*Aim of the task*. Given the entries below, would you transcribe exactly the lines starting at the one with "Where should I click to: Remove" and ending at the one with "Task: Select the", both kept, pictures omitted, nothing extra?

══ Material for the task

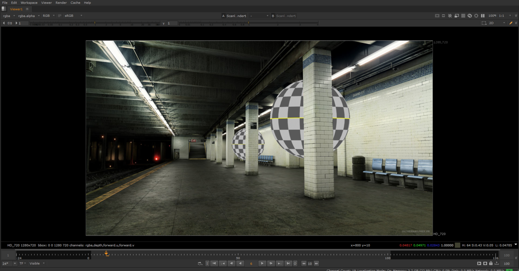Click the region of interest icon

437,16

════
══ Material for the task

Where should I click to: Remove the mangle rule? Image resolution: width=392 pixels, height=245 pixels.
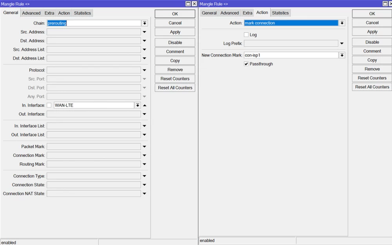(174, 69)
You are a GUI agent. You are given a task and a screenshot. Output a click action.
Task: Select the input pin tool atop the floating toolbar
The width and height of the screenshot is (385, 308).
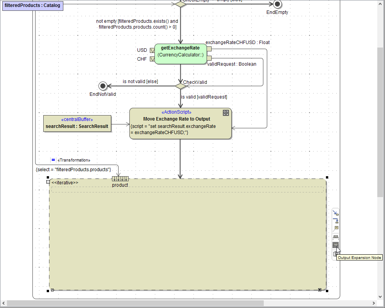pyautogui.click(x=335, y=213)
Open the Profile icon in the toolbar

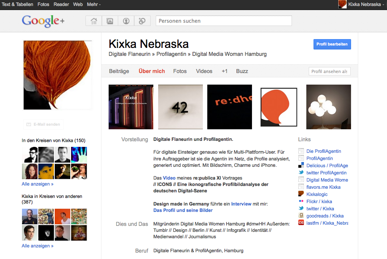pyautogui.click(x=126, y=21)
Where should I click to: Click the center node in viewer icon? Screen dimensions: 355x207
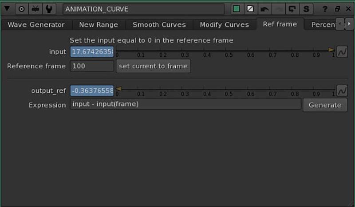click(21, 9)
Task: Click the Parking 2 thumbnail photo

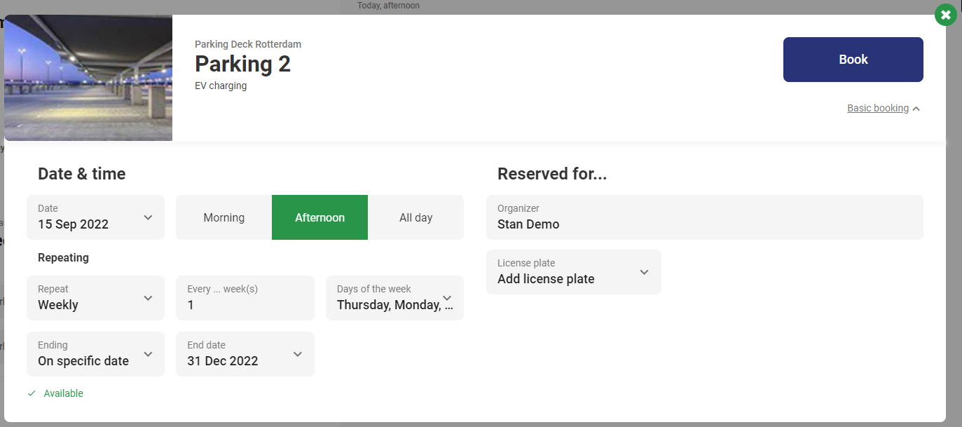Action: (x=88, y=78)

════

*Task answer*.
Where should I click to: Remove the mangle rule? Image resolution: width=392 pixels, height=245 pixels.
(174, 69)
You are a GUI agent. You are given a task and a screenshot. Output a click action.
Task: Select the input pin tool atop the floating toolbar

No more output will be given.